**BRIEF**
Pick out each line in the items below that contains the string "width", and copy those lines.

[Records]

## begin

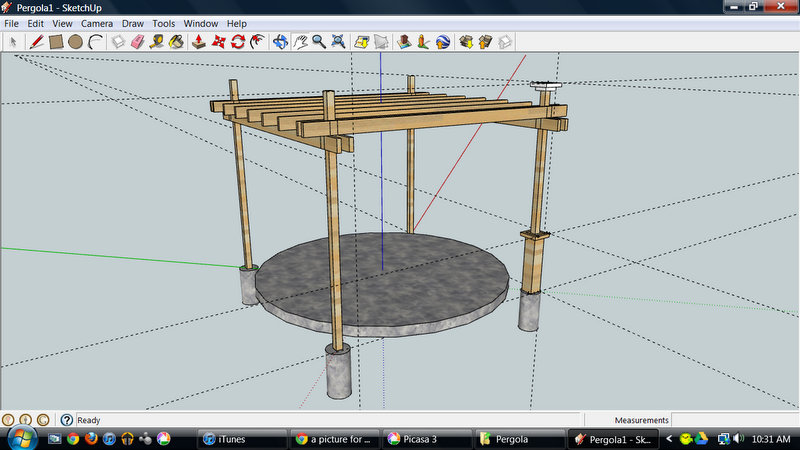Screen dimensions: 800x450
Task: Click the help question mark in status bar
Action: (x=66, y=421)
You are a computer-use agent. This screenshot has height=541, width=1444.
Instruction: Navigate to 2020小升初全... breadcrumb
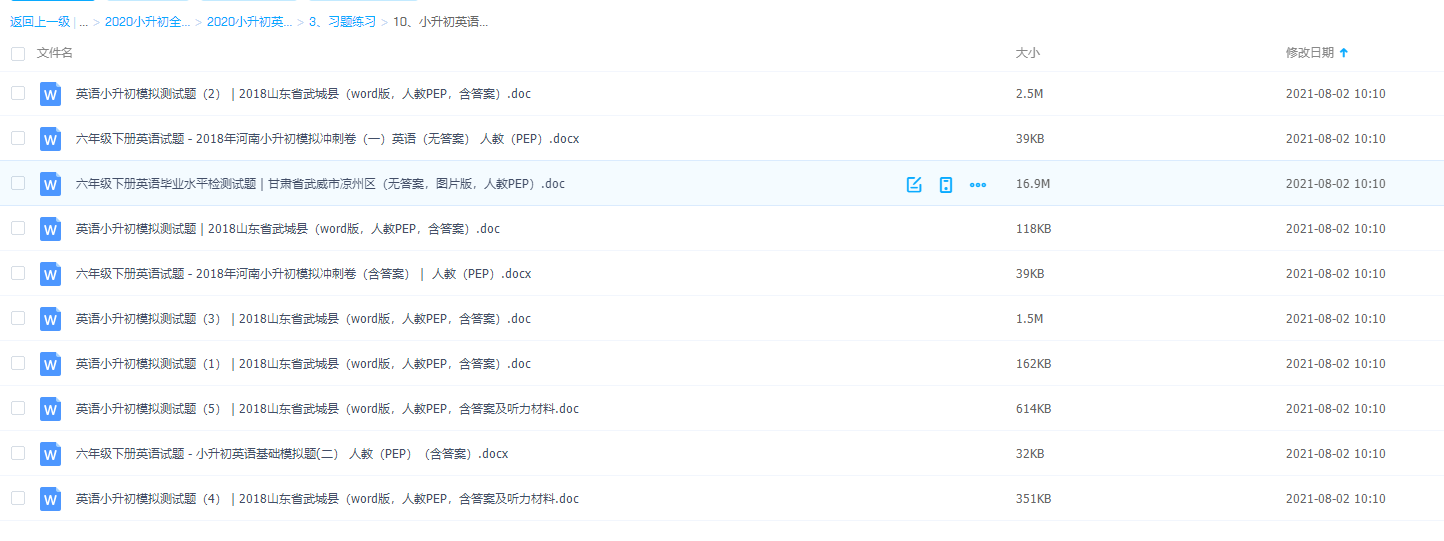click(147, 22)
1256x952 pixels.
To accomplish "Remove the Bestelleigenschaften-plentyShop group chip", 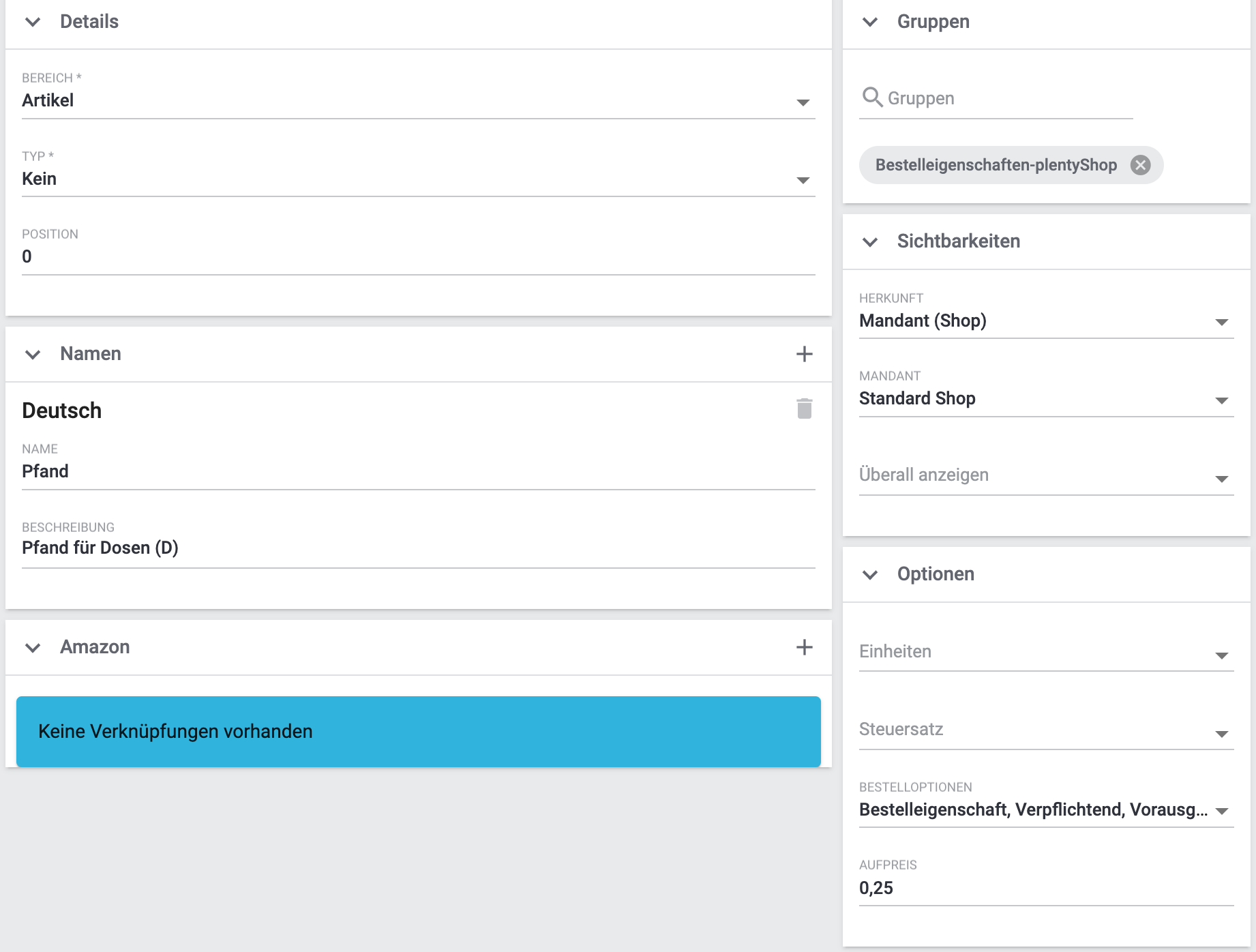I will point(1141,165).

## end

**FULL RESPONSE**
You are a computer-use agent. This screenshot has height=541, width=1444.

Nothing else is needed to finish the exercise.